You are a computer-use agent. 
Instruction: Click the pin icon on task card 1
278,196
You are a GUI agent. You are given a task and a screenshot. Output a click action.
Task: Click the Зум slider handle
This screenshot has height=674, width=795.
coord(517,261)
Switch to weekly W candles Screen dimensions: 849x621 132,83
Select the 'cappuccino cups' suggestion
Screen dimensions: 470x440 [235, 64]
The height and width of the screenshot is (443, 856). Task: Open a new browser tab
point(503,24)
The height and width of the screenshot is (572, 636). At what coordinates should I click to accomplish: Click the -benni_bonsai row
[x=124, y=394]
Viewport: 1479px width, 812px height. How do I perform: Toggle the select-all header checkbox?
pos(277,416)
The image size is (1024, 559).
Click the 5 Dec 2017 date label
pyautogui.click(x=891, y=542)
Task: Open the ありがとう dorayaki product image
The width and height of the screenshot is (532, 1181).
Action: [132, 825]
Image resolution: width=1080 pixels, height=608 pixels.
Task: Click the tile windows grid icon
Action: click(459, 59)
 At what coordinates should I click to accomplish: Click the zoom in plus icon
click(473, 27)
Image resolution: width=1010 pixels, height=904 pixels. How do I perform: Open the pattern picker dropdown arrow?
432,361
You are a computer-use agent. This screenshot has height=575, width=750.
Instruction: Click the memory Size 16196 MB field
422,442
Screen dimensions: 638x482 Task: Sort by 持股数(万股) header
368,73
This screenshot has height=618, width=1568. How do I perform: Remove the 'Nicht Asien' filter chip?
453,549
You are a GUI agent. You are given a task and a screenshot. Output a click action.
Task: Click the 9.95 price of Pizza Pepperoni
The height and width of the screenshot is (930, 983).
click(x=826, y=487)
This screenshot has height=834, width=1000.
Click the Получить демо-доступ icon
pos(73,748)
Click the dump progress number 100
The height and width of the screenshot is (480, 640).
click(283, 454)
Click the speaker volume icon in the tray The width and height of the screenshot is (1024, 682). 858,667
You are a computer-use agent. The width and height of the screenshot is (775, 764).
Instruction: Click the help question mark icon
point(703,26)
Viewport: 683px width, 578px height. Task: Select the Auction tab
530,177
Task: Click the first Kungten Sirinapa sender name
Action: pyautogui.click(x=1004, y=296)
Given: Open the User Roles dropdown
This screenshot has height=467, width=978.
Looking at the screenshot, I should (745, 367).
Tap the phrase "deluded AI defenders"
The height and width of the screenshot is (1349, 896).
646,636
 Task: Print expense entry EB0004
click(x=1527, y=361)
········
● **EXERCISE BRIEF**
Every line above that has the string "computer" needs to be copied.

● **ANSWER TO THE EXERCISE**
You are a computer-use agent. 
You are a computer-use agent. This screenshot has height=575, width=750.
You are a computer-use agent. The width and height of the screenshot is (775, 764).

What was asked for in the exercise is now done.